What’s up, it’s Zara, certified E-Z baker, rainbow loomer and Justice fashionista. If you know exactly what I’m talking about, then you’re probably a kid who grew up in the 2010s like me, and this article is for you!
When I went back home recently, I was digging through my closet and, behold, in the trenches right next to my Hatchimal, Lego Friends set and Sillybandz collection was my Monster High Top Secret Password Diary. After trying countless passwords (all names of teeny-bopper heartthrobs), I finally cracked the code (the password was “BiggestBelieber9”).

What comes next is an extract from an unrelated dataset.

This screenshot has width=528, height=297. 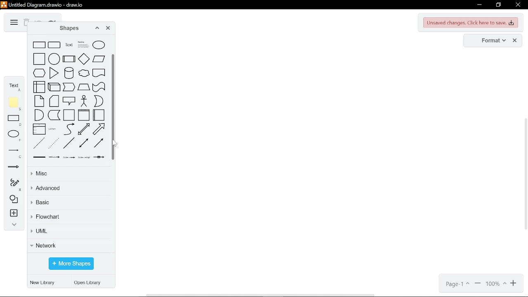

And let me just tell you, the content was gold. Reading my diary reintroduced me to all the hallmark moments of the third grade, and, because there’s nothing I enjoy more than oversharing every detail of my life on the internet, let me present to you three times my third-grade self was iconic.
When I Out-Scouted the Girl Scouts
This was the year I got kicked out of Girl Scouts for skipping too many meetings. But being the resilient businesswoman I am, I decided to profit off their cookies instead. During cookie season, I bought box after box of their cookies. Then, when the season ended, I resold the cookies independently for double the price. Why? Because people still wanted them, and they weren’t available elsewhere. I guess you could say I was one smart cookie.
When I Won Harry Styles’ Heart
This was the year I attended my first ever One Direction concert. Deciding to be like the “not like other girls” girls I read about in every Wattpad fantasy, I wore a black hoodie and sweatpants. I paired this look with my jeweled cat ear headphones and brought a book to read, hoping Harry Styles — my future husband — would think I was different. (The book? “Moby Dick,” obviously.) And, of course, my foolproof plan worked! Harry approached me after the show, told me how much he loved my bedazzled Justice headphones and we’ve been happily married ever since.
When I Potentially Committed Manslaughter by Stuffed Animal
This was the year my family and I traveled to New York City for summer break. At the Central Park Zoo, I bought “Pengy,” a penguin stuffed animal, and my brother bought “Ducky” (I bet you could never guess what animal that was). Hours later, we went to the top of the Empire State Building, and of course, Pengy and Ducky came with us. My brother started teasing me, saying that Ducky was better than Pengy because ducks can fly and penguins can’t. So, in the name of defending Pengy’s honor, I released him over the edge to prove once and for all that he could fly just as well as Ducky. (And no, I have no idea if Pengy landed on someone’s head and ruined their day — or their life. If so, I owe them a very belated apology.) I never saw Pengy again, so that means he must’ve flown off into the distance, right?!!!!
There you have it — proof that my third-grade self was nothing short of legendary. Maybe one day I’ll share more iconic moments, but for now, this is enough to keep my digital footprint solidly tarnished!